Does online learning work?

Some variation of the question “Does it work?” is the most common question that I get from policymakers and reporters regarding online learning, blended learning, and other innovative instructional strategies using technology.

In some cases, the question is easy to answer. These are cases in which, to borrow (and alter) a phrase from the Christensen Institute, online learning is filling a non-consumption gap. When a student takes an online Advanced Placement course that was not available at her school, and gets a five on the exam, then that course has clearly “worked.” Similarly, when a student in a blended early college high school like Innovations in Salt Lake City, or Oasis in California, graduates high school with several college credits accumulated, that is another fairly clear instance of a successful outcome.

But when we’re talking about improving student performance in mainstream schools, it is in fact quite difficult to draw conclusions. Even when a press release headline shows impact, digging deeper reveals an untold level of complexity and ambiguity.
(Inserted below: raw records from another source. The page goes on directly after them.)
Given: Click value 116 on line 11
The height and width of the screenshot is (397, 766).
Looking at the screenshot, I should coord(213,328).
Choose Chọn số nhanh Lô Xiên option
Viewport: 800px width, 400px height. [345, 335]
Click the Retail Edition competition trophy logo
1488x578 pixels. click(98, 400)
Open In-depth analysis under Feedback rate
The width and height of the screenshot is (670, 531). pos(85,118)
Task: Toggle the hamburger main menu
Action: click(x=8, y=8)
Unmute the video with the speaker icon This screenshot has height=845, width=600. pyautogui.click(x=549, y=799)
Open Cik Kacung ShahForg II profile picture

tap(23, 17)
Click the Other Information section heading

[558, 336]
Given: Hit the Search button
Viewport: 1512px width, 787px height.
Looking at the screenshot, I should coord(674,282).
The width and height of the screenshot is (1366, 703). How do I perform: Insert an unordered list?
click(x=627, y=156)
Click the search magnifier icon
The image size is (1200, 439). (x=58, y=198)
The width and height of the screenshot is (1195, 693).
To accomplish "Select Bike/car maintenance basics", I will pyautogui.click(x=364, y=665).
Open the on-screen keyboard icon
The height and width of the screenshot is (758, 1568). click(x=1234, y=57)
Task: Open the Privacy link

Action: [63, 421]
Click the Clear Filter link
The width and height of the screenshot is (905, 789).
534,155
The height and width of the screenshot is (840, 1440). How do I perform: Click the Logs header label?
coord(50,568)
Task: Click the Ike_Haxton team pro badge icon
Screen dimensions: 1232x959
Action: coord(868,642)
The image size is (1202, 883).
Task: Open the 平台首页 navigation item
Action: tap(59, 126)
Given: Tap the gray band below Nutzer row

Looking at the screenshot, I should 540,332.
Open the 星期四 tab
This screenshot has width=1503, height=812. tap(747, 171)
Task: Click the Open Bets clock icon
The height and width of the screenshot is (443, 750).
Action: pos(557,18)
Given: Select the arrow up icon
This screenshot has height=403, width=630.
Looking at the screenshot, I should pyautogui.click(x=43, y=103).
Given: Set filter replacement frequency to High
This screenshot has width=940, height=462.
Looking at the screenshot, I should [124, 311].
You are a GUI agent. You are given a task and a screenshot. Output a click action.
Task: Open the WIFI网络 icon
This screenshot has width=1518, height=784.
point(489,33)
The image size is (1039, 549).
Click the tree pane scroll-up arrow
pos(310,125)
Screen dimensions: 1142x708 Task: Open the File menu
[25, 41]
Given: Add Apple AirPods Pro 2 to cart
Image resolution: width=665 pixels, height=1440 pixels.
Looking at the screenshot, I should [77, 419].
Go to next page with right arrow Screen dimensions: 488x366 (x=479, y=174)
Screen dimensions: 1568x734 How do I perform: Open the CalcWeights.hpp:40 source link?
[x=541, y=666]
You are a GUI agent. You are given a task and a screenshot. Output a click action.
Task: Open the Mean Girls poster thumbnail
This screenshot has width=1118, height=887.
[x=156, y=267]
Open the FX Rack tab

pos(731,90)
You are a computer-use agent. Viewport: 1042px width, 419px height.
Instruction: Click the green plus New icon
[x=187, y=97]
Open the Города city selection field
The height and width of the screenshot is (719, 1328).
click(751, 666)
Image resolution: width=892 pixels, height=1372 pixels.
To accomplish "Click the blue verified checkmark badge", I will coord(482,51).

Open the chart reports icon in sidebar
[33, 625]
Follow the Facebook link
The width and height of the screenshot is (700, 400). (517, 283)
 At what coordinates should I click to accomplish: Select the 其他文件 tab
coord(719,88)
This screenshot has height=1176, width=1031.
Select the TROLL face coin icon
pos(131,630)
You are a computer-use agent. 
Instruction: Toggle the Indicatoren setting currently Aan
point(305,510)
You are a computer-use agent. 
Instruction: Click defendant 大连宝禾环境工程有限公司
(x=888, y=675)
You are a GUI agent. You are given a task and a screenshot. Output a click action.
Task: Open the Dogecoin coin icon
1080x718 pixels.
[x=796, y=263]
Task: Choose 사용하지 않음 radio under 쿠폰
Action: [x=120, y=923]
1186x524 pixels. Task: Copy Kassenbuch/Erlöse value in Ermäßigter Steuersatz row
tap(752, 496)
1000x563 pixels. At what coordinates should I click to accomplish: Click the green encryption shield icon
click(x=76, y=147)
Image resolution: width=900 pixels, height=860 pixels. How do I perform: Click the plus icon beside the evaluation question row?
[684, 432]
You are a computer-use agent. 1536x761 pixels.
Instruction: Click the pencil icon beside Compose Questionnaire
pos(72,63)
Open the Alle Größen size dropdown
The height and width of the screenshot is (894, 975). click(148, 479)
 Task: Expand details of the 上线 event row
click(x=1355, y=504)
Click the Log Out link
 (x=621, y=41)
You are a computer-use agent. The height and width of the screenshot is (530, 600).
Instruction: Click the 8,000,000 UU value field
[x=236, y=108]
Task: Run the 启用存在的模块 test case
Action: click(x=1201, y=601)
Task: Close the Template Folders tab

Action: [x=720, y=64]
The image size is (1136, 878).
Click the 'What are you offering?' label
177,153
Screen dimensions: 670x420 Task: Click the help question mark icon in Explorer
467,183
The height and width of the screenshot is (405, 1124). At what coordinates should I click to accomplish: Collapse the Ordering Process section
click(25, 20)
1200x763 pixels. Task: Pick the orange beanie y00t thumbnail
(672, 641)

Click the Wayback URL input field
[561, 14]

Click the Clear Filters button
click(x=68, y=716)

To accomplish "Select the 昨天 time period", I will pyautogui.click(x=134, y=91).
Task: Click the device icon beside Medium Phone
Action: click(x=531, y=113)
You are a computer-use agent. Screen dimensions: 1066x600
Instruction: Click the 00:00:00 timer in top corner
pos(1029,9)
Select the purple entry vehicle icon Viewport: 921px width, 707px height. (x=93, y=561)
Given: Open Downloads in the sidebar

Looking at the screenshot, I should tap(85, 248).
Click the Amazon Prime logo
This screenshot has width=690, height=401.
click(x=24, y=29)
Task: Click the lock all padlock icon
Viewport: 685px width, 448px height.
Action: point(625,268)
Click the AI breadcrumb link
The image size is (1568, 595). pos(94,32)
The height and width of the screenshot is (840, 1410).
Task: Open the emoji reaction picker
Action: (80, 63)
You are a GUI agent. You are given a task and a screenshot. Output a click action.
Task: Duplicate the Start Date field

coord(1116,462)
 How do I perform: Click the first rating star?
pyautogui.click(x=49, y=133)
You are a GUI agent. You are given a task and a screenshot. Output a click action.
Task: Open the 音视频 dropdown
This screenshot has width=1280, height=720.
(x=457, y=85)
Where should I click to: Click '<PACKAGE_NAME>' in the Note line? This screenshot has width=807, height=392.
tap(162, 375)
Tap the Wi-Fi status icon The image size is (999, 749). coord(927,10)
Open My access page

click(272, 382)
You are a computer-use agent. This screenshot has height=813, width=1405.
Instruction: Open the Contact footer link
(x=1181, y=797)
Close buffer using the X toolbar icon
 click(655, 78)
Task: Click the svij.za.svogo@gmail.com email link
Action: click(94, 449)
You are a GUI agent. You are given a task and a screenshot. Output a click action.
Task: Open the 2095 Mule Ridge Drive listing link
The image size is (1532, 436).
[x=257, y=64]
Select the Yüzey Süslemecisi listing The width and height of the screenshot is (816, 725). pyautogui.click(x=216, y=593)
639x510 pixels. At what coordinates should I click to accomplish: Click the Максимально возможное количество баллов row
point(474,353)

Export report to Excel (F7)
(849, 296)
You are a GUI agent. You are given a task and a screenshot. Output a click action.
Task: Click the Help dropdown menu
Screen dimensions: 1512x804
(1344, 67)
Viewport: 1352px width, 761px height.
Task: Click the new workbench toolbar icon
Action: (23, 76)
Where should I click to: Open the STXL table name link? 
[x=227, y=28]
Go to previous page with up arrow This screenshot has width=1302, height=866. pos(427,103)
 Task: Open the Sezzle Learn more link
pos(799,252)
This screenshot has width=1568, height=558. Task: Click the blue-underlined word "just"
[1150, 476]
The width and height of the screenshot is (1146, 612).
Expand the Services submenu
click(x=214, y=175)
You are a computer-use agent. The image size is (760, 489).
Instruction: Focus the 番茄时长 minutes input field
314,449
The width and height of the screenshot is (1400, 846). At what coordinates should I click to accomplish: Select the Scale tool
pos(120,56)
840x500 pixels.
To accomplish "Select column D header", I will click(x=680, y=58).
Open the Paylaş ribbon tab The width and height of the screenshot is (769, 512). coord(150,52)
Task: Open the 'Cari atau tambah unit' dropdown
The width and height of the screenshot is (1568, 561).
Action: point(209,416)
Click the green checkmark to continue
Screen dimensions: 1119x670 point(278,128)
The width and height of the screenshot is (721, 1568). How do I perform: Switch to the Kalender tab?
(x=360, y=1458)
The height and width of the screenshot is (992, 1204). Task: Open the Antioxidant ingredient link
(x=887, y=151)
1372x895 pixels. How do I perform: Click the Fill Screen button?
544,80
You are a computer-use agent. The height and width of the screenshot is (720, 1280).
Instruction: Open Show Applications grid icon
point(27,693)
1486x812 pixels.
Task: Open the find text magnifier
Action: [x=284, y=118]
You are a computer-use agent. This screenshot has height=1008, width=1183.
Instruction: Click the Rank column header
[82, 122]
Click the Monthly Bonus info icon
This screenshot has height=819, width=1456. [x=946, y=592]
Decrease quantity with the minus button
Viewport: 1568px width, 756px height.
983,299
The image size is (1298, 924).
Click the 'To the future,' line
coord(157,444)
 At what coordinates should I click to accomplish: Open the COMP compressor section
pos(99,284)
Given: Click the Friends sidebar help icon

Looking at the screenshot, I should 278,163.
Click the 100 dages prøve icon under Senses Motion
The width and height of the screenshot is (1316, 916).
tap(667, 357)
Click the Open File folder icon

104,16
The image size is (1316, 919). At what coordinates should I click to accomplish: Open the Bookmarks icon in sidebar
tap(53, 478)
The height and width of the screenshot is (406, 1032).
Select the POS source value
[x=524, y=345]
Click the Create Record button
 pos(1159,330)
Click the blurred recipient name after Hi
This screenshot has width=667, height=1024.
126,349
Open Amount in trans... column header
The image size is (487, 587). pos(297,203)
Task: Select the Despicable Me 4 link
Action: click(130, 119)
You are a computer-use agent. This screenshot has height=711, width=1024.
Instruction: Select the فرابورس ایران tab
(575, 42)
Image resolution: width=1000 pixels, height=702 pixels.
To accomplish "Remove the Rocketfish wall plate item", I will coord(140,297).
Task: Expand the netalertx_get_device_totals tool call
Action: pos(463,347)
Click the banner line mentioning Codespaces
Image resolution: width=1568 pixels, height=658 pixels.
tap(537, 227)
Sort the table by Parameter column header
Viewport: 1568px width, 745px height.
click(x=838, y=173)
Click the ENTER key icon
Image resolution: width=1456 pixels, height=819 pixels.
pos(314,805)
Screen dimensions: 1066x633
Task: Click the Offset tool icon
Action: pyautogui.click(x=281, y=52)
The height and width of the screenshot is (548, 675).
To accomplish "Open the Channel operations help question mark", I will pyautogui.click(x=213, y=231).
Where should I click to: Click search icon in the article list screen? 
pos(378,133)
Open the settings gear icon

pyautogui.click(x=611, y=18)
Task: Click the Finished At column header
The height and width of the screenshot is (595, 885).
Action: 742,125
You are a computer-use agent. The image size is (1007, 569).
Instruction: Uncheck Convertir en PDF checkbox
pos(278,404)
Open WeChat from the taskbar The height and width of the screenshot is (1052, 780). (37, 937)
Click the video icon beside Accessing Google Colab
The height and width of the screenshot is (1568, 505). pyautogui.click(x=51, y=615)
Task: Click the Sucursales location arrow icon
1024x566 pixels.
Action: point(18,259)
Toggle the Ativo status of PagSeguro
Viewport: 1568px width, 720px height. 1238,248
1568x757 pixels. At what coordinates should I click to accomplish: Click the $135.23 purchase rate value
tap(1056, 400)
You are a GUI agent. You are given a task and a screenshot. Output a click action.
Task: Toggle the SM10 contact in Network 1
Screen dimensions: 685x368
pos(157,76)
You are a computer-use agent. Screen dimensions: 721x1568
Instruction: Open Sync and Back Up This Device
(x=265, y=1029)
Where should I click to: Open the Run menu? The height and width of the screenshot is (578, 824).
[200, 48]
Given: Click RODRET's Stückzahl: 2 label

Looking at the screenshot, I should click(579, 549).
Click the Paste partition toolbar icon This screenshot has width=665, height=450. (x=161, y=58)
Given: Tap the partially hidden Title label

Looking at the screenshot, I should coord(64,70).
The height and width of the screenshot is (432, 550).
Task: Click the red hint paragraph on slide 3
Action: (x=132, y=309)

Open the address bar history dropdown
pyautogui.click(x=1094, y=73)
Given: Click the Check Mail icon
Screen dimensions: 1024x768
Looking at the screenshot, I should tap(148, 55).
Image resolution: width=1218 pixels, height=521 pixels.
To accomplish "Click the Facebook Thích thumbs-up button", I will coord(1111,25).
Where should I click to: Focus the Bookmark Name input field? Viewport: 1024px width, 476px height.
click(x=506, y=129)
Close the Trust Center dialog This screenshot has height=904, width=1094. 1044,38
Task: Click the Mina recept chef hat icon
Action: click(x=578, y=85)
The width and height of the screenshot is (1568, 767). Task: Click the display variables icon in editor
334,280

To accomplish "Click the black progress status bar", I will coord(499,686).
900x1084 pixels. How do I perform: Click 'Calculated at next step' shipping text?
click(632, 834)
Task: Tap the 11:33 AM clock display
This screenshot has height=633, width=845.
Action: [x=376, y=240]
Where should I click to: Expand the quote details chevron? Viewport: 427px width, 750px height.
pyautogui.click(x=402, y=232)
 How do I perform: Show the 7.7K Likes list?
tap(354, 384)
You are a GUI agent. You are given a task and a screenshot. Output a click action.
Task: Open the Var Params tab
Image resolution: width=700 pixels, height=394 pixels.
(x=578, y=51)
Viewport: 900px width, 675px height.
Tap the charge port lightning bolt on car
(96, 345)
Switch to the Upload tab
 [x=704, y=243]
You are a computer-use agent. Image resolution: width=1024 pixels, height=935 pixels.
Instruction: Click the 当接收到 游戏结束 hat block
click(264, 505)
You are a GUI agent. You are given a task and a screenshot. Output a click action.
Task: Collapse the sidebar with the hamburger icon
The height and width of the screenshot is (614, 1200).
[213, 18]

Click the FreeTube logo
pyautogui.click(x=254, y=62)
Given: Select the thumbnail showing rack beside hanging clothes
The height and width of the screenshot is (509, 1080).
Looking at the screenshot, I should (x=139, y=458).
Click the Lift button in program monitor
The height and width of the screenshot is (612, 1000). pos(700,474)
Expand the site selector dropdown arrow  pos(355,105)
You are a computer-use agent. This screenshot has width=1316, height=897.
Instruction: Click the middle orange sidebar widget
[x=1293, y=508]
I’m going to use an example from Public Impact’s Opportunity Culture work to dig deeper into this issue, but I want to be completely clear that this is not a dig at Public Impact or their OC work. Although I don’t know them very well, my impression of the company and their work is positive. In addition, one of the school districts in the study, Charlotte Mecklenburg, was the subject of a case study that Evergreen developed, and we were impressed with the work being done in the district around their use of technology in classrooms.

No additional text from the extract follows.